_TASK TO COMPLETE_: Having read the data, transcribe all of it without deviation.

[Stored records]

----------

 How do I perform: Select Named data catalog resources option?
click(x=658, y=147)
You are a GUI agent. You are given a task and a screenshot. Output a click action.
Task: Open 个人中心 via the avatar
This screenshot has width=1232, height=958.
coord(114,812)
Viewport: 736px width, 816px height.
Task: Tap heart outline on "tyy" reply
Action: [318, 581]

----------

_WRITTEN REPLY_:
 How do I perform: Select Named data catalog resources option?
click(x=658, y=147)
You are a GUI agent. You are given a task and a screenshot. Output a click action.
Task: Open 个人中心 via the avatar
This screenshot has width=1232, height=958.
coord(114,812)
Viewport: 736px width, 816px height.
Task: Tap heart outline on "tyy" reply
Action: [318, 581]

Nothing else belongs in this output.